The pictures of the catastrophe -- which has killed hundreds and possibly thousands -- have evoked memories of crises in the world's poorest nations such as last year's tsunami in Asia, which left more than 230,000 people dead or missing. . ..

"A modern metropolis sinking in water and into anarchy -- it is a really cruel spectacle for a champion of security like Bush," France's left-leaning Liberation newspaper said.

"(Al Qaeda leader Osama) bin Laden, nice and dry in his hideaway, must be killing himself laughing."

A female employee at a multinational firm in South Korea said it may have been no accident the U.S. was hit.

"Maybe it was punishment for what it did to Iraq, which has a man-made disaster, not a natural disaster," said the woman, who did not want to be named as she has an American manager.

"A lot of the people I work with think this way. We spoke about it just the other day," she said.

Commentators noted the victims of the hurricane were overwhelmingly African Americans, too poor to flee the region as the hurricane loomed unlike some of their white neighbors.. . .

"In one of the poorest states in the country, where black people earn half as much as white people, this has taken on a racial dimension," said a report in Britain's Guardian daily.

Luxembourg Foreign Minister Jean Asselborn, in a veiled criticism of U.S. political thought, said the disaster showed the need for a strong state that could help poor people.

"You see in this example that even in the 21st century you need the state, a good functioning state, and I hope that for all these people, these poor people, that the Americans will do their best," he told reporters at a European Union meeting in Newport, Wales.

I've shortened it some. There's more but you get the gist. Wonder if this will function at all as embarassment over pictures of civil rights protesters getting hosed did in the late 50s?

Forget about typhoid and cholera. From CDC:

There is no indication for the following vaccines given the anticipated conditions in the region:
1. Hepatitis A
2. Typhoid vaccine
3. Cholera vaccine
4. Meningococcal vaccine
5. Rabies vaccine
link

Dem--

I really don't know what to think about Cholera. I mean, it might really be a problem. As Michael pointed out, it is actually endemic in the Gulf of Mexico (maybe not necessarily where NOLA is), and this was a fact I was surprised to hear during my ID block in med school. I wouldn't be so quick to discount it. However, I would put it fairly down low on my differential.

All I know, if people at the Astrodome start having profuse watery diarrhea soon, we'll find out if that's right.

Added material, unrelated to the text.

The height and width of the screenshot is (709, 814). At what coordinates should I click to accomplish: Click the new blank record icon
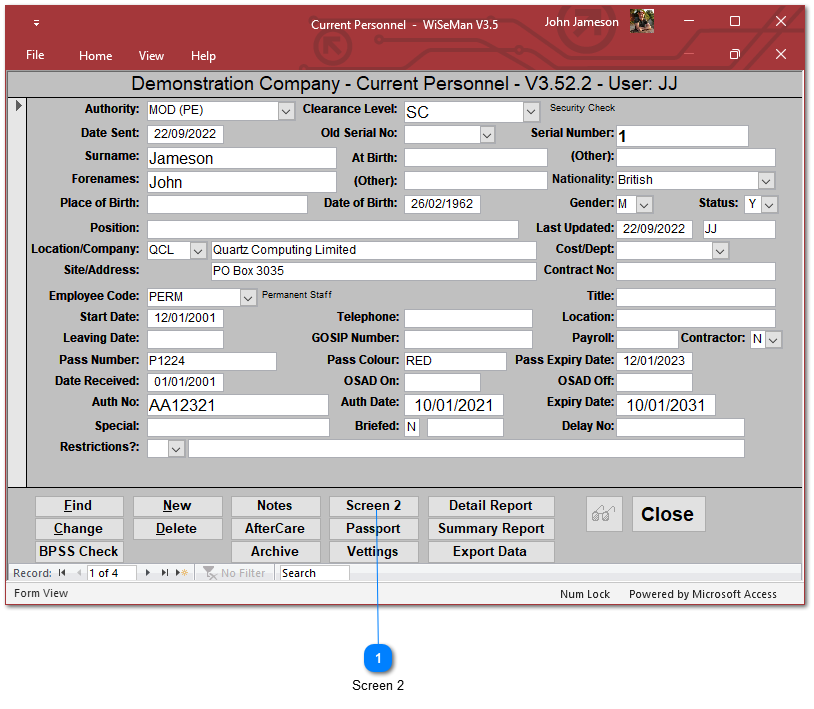pos(182,573)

And I'd also point out that the link you provided is only for vaccines for hurrican responders, not for treatment options for victims. At this point, if they've got the illness, they've got the illness and you're not going to stop it with a vaccine. Plus there is no cholera vaccine available as the link explains. I agree, there is no need to vaccinate responders against cholera or typhoid, but that doesn't mean that the victims won't come down with it.

Nothing's impossible, viget, but it's low down on the list from folks who regularly work in the region. The higher up on the list problems are exposure, dehydration, injury with skin infections and the more typical diarrheal illnesses (some of which are viral) as well as spoiled food problems.

Also low down on the list are dengue, West Nile and other mosquito-borne illnesses.

Put another way by chez Nadezhda:

Just to be clear -- it's not that there are no increased risks to diseases like cholera nor that there's absolutely no risk from dead bodies floating about. It's a matter of putting risks in perspective and public health priorities for where immediate attention should be directed. Even if the government can't get in to affected areas to provide assistance, at least they should be providing accurate information so that people can better help themselves. It would also be nice if the media, instead of spreading titillating specters of future horror, could take its responsibilities seriously and start correcting these sorts of potentially fatal but widely shared misapprehensions.